What to work on
Your output should be exactly the lines from the one containing "Where should I click to: Open" through the final line of the records, both included, with every picture left out.

Task data
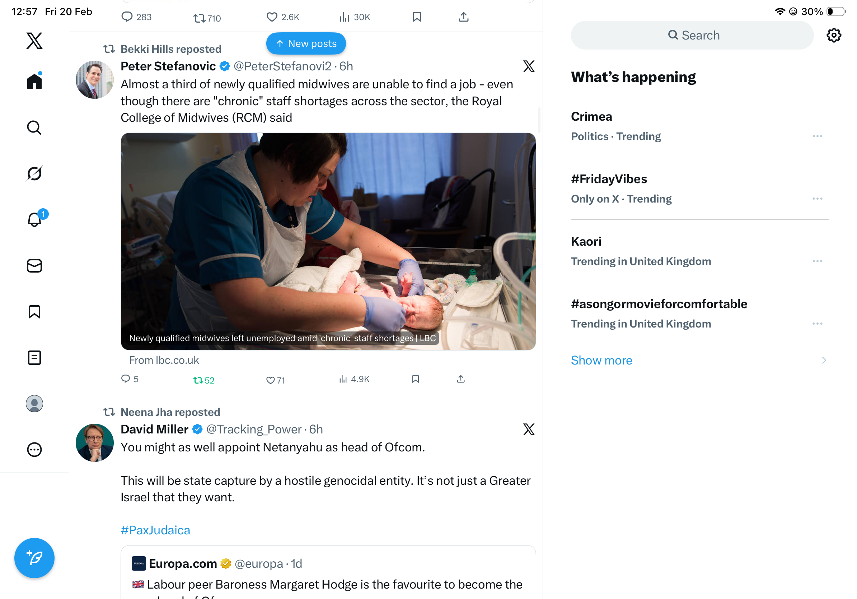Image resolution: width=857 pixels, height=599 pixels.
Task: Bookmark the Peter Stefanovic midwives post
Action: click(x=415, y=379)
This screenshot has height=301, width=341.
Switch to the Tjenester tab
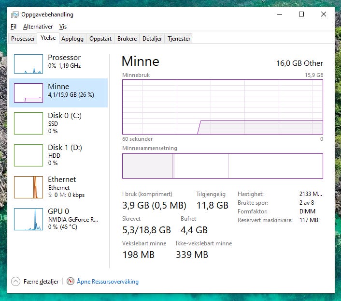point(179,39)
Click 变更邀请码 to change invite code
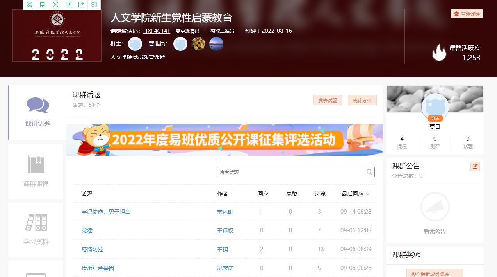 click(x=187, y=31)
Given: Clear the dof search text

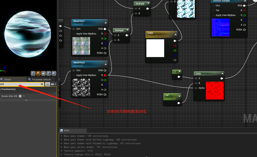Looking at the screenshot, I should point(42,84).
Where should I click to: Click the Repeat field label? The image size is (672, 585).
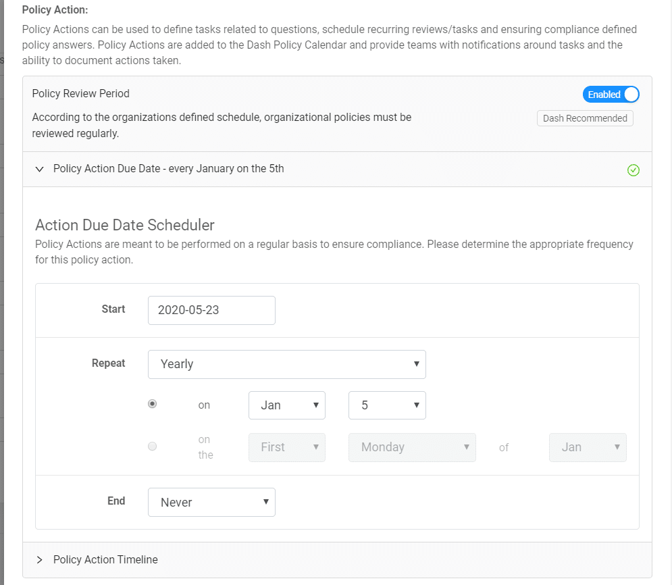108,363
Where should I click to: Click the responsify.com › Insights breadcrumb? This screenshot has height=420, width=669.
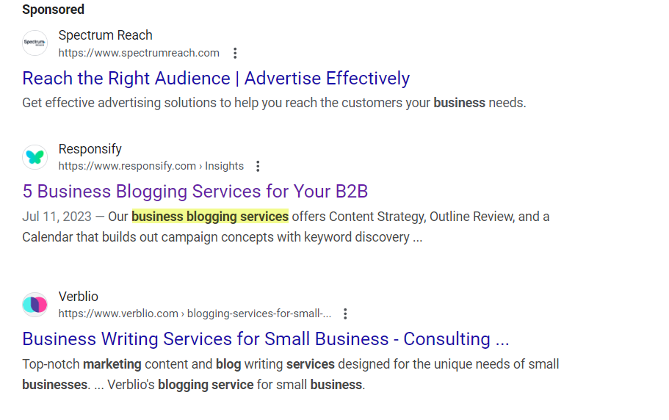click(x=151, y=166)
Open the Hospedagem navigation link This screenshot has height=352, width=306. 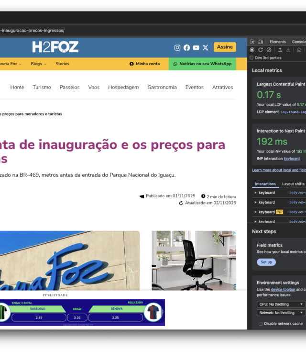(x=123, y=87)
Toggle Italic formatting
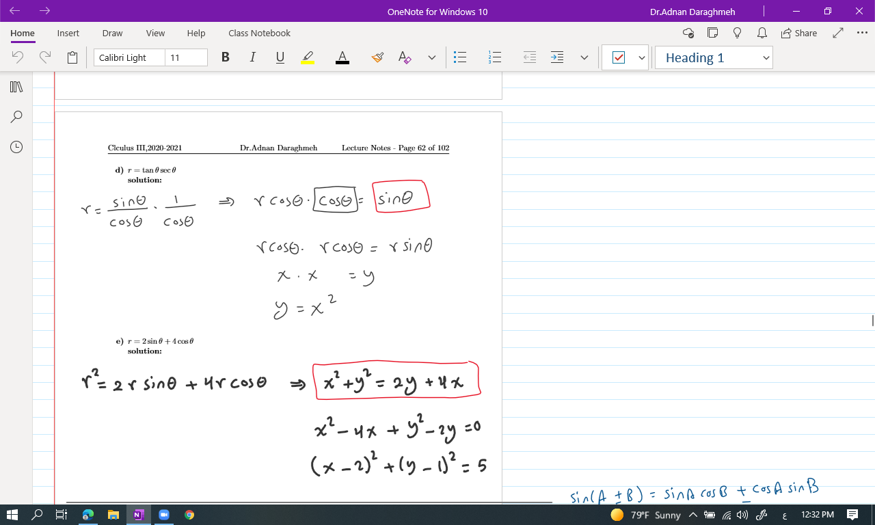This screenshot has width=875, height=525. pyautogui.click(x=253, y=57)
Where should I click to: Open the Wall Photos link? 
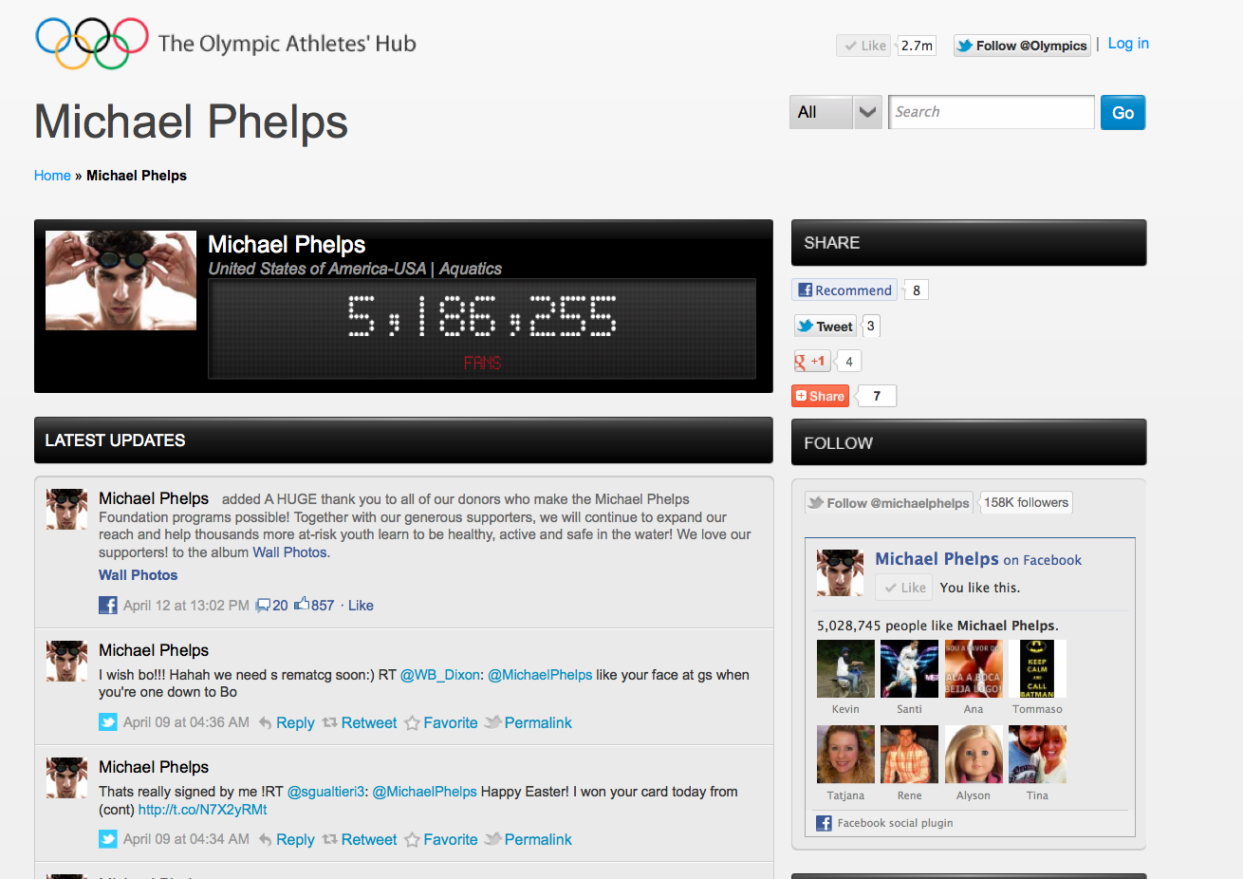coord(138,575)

Result of this task
Where should I click to: Open the Wall Photos link? 
coord(138,575)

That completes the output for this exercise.